A decisão de colocar o processo em andamento foi em 2012, mas demorou, por ser no meio da campanha presidencial americana. Mas, em 2012, Obama foi reeleito na Flórida com mais votos dos cubano-americanos do que em 2008.

LIBERTAÇÃO E DIPLOMACIA
Não havia uma análise clara de que, para conseguir libertar Alan Gross [americano preso na ilha acusado de incentivar dissidentes], o governo Obama teria que entrar em um processo diplomático para valer, que precisaria negociar seriamente com Havana e incluir nas negociações a libertação dos cubanos presos nos EUA.

DIVISÃO REPUBLICANA
Nem todos os republicanos, nem aqueles que estão na Comissão de Relações Exteriores do Senado, concordam com Marco Rubio [senador da Flórida que atacou a aproximação]. Ele não fala pelo Partido Republicano.
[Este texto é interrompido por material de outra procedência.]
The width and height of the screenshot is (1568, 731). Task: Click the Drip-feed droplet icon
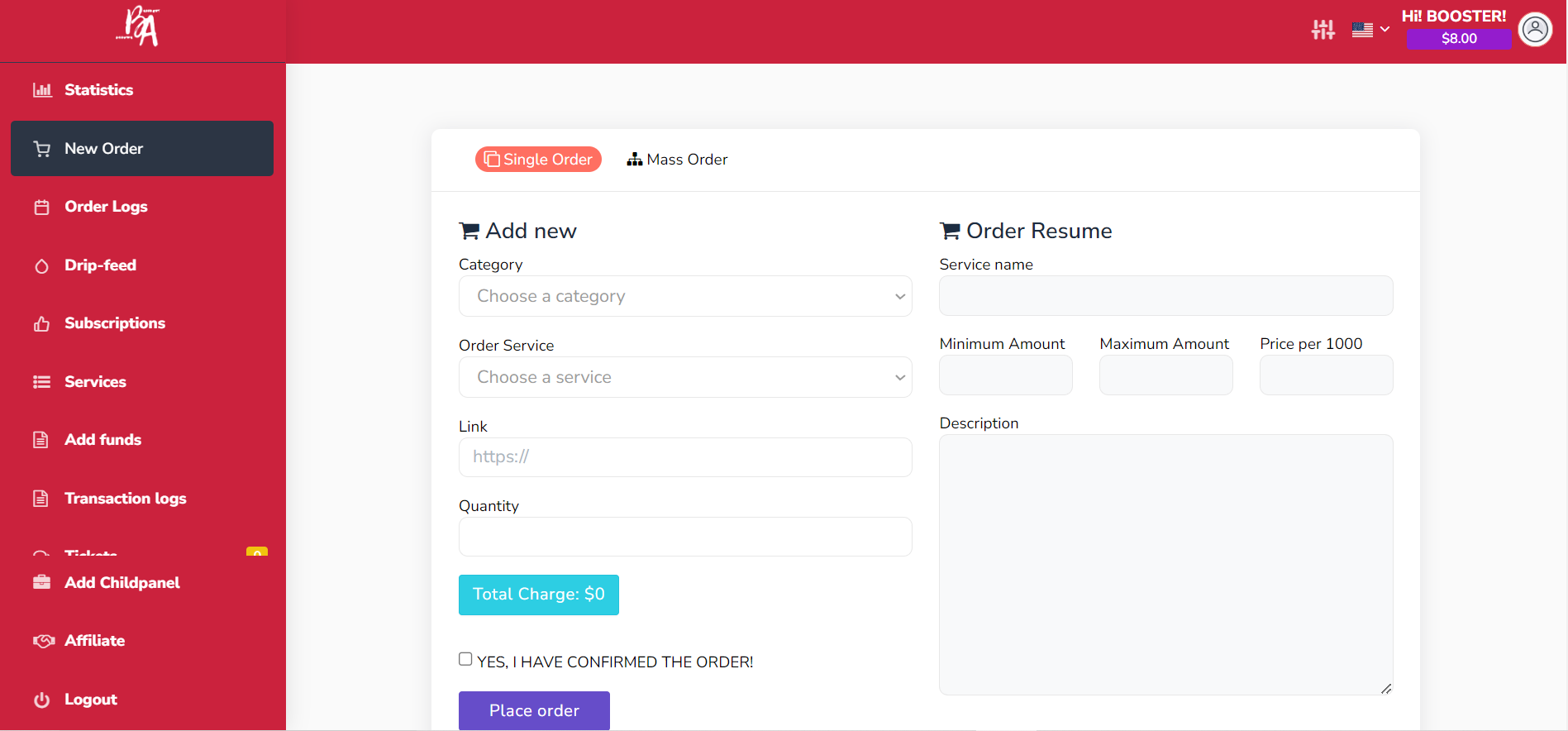pyautogui.click(x=41, y=266)
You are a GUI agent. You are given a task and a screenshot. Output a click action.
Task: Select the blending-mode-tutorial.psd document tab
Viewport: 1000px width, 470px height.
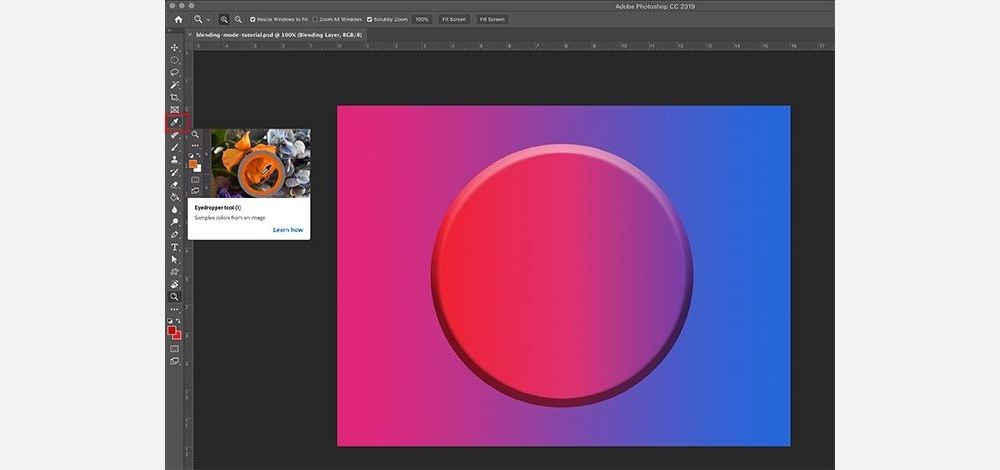[278, 35]
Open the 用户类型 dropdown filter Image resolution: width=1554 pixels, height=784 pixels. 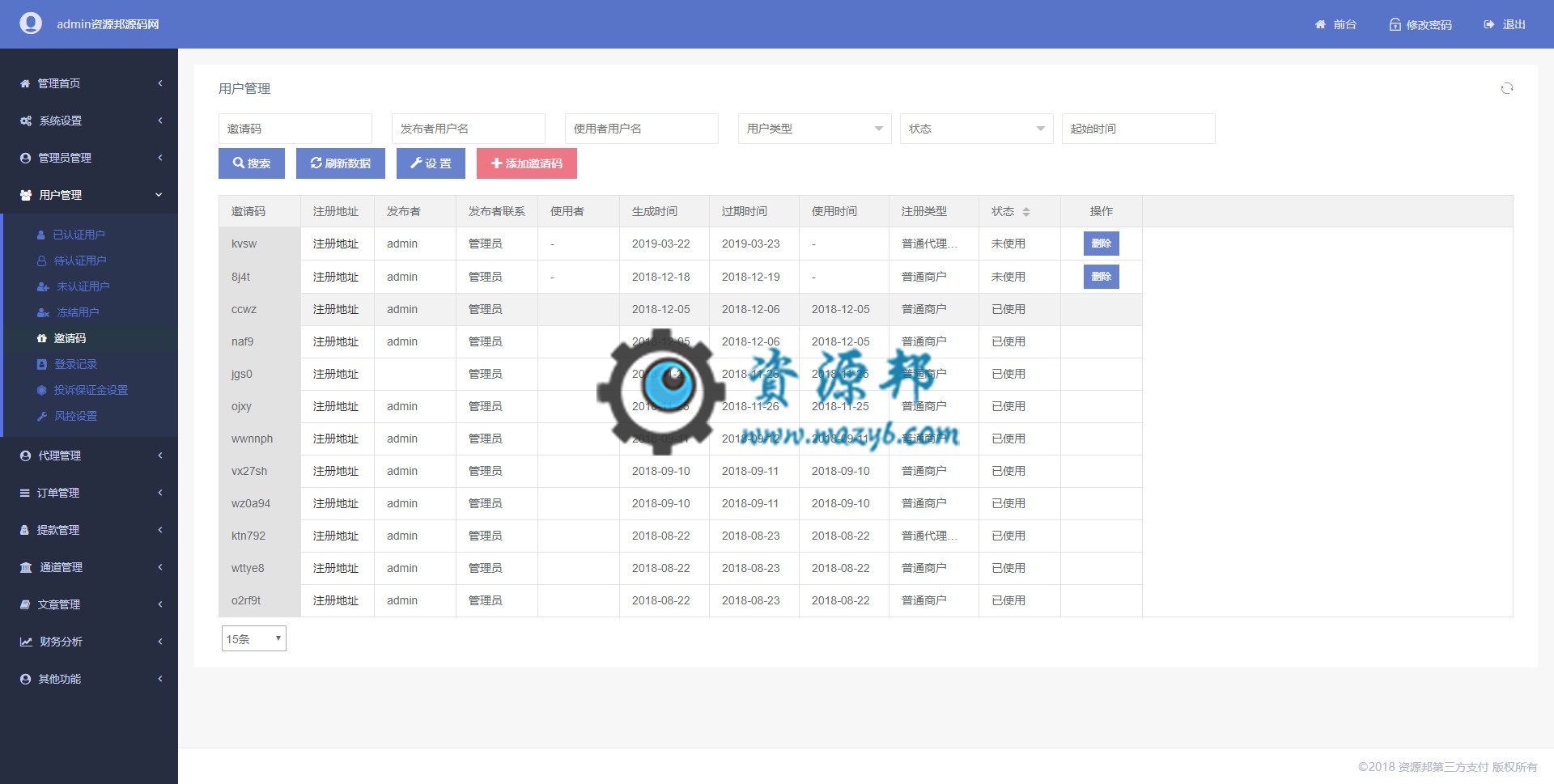pyautogui.click(x=814, y=129)
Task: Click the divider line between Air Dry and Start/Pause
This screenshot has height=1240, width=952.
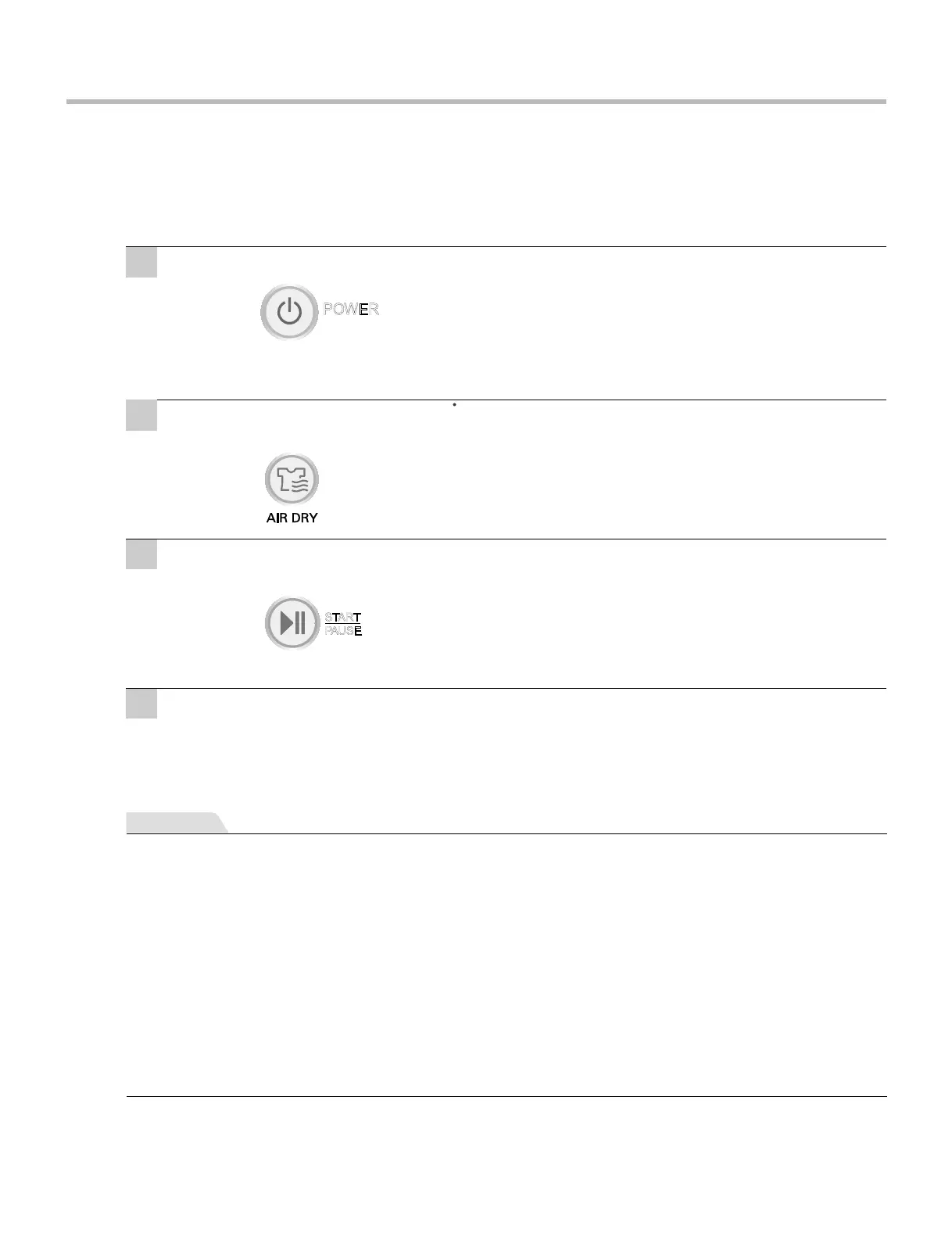Action: (x=521, y=539)
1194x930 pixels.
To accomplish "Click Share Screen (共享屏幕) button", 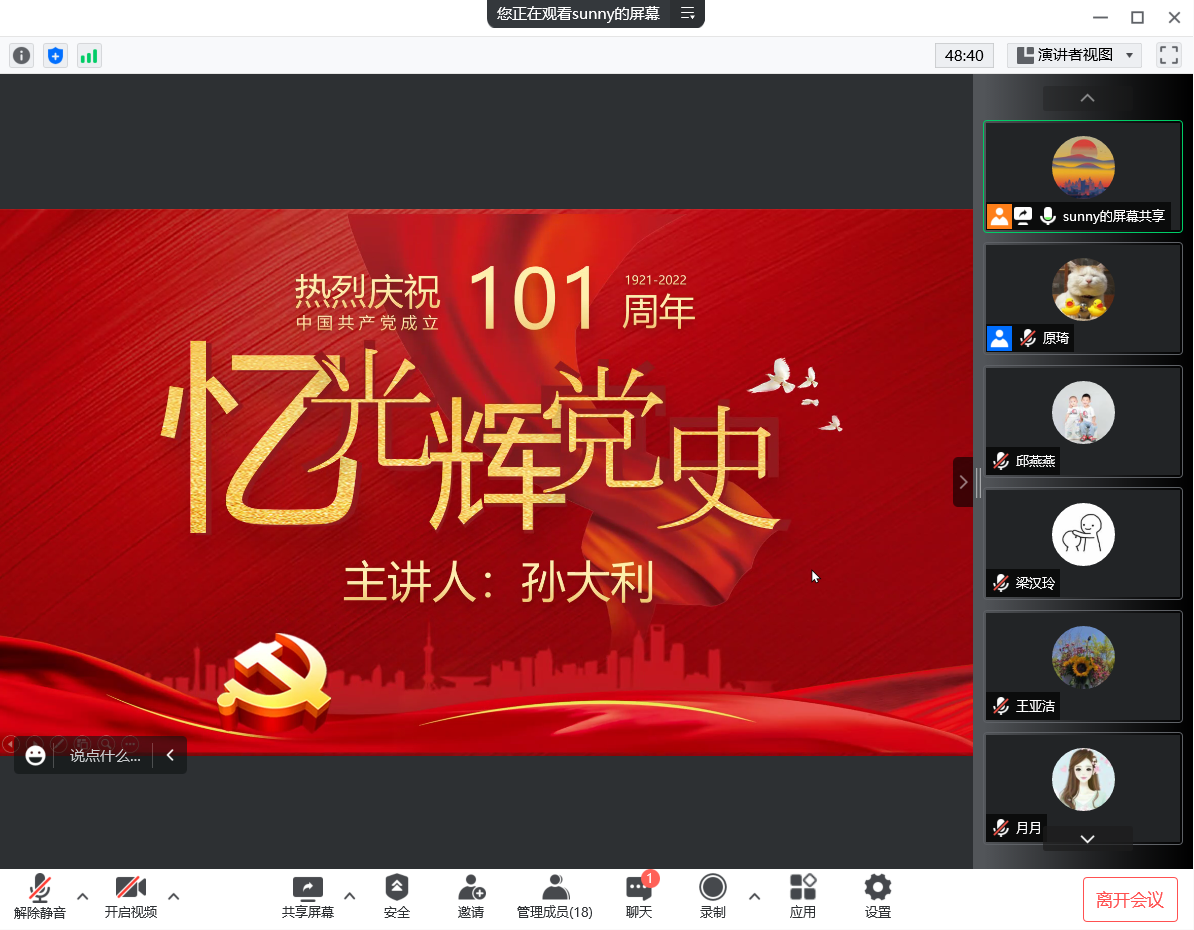I will coord(308,897).
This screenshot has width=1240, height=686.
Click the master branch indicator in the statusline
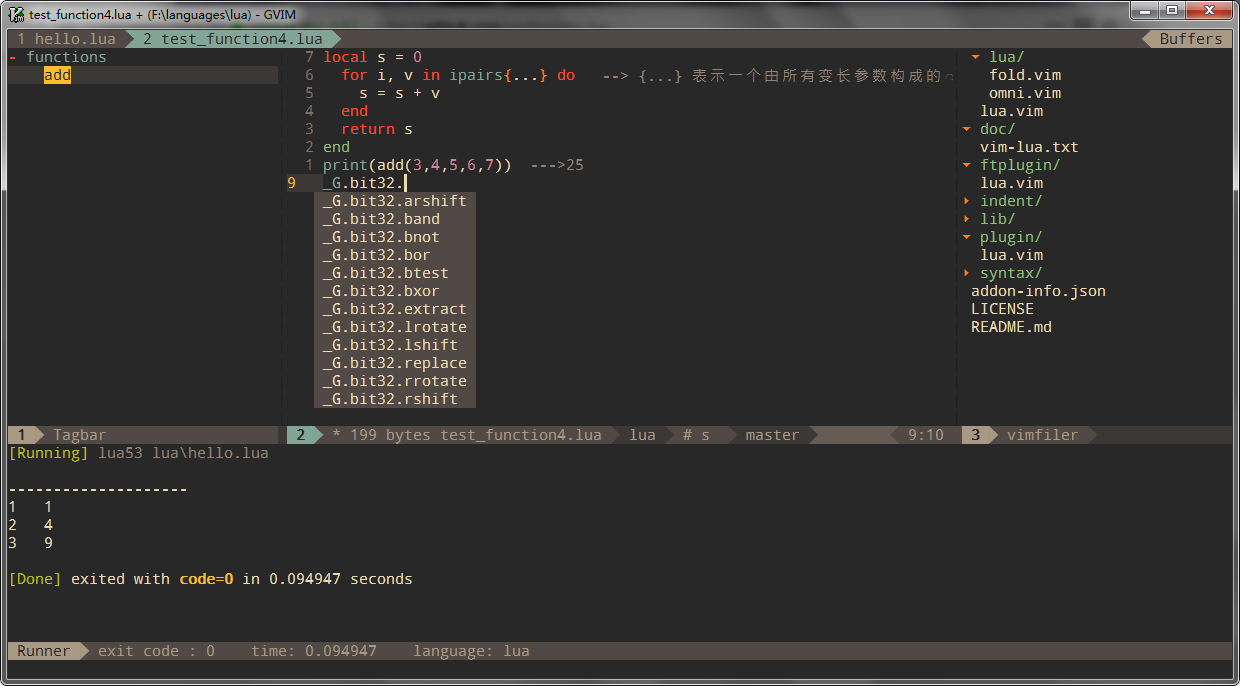tap(771, 434)

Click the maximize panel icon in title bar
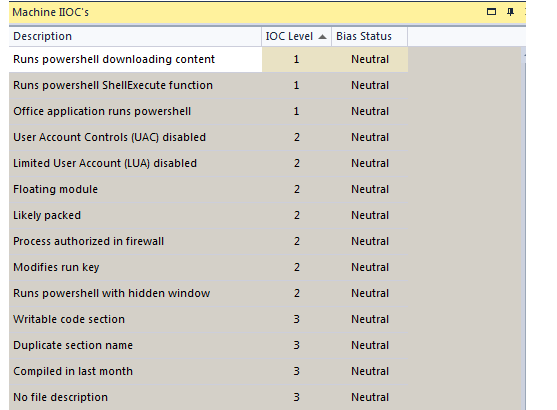pos(491,12)
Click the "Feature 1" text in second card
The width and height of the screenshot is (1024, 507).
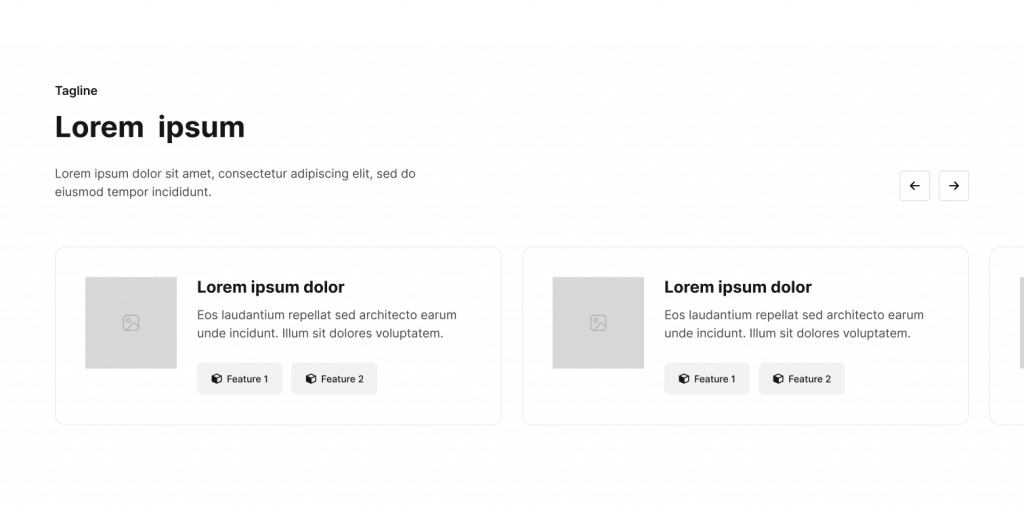tap(714, 379)
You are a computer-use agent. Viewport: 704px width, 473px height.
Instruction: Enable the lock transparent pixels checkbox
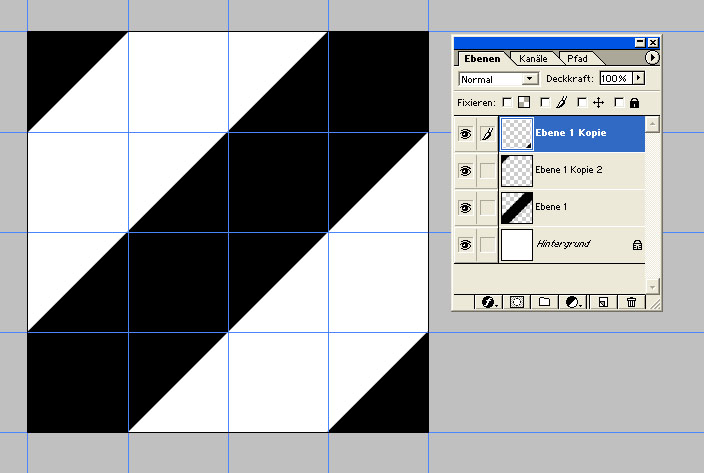click(x=507, y=102)
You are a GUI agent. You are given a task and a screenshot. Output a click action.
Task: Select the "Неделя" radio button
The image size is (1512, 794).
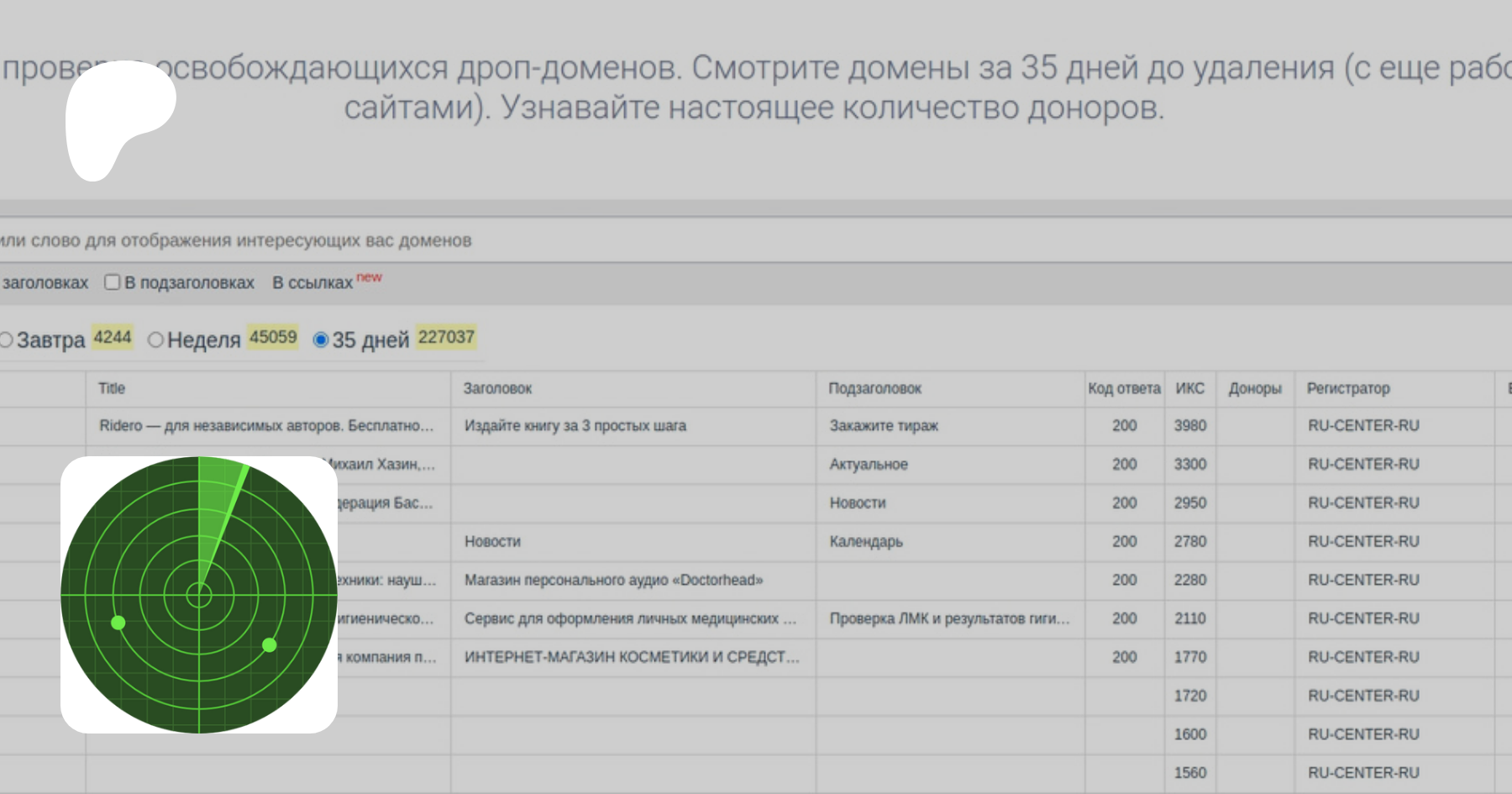[155, 339]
Talvez fale pelos republicanos que concorrem à Presidência em 2016.

MUDAR A PLACA
Já temos uma equipe grande americana trabalhando na Seção de Negócios em Havana. Vai mudar a plaquinha e vai virar "embaixada". Não acho que um corte de verbas possa impedir a reabertura da embaixada. O que Obama anunciou está dentro da autoridade presidencial e pode ser feito rapidamente, sem legislação.

EMBARGO CONTINUA
O Congresso não vai acabar com o embargo tão cedo, mas o momento político mudou. Não vejo uma maioria republicana mudando isso tão perto de uma eleição presidencial como a de 2016. Várias missões de negócios de todos setores imagináveis irão para lá. Empresariado, sociedade civil... Quanto mais popular, mais o Congresso vai ter que reconsiderar. Mas ainda vai levar alguns bons anos.

DECISÃO DEMOCRATA
O Partido Democrata decidiu tirar esse tema da frente. O candidato democrata a governador da Flórida perdeu, apoiando a reaproximação, mas ganhou o voto cubano-americano por quatro pontos.
Obama venceu na Flórida duas vezes com uma boa parte do voto cubano-americano. Não é mais esse voto que decide as eleições no Estado. Mesmo que os democratas sofram algum tipo de rejeição, há mudanças nesse eleitorado.
Até os eleitores dos políticos republicanos que se opõem à aproximação estão viajando, mandando remessas a familiares e investindo em Cuba. Os laços familiares importam, eles estão votando com os pés.

PAPEL DO PAPA
João Paulo 2º falou da importância de Cuba se abrir para o mundo na praça da Revolução. Francisco não é o primeiro papa a se interessar por Cuba. A igreja é um ator importante lá. E há confiança entre Raúl e o arcebispo de Havana. O papa é latino-americano. Não sei por que Obama confia especificamente nesse papa, mas houve um alinhamento das estrelas. Obama queria uma solução e gosta de ser visto como ecumênico.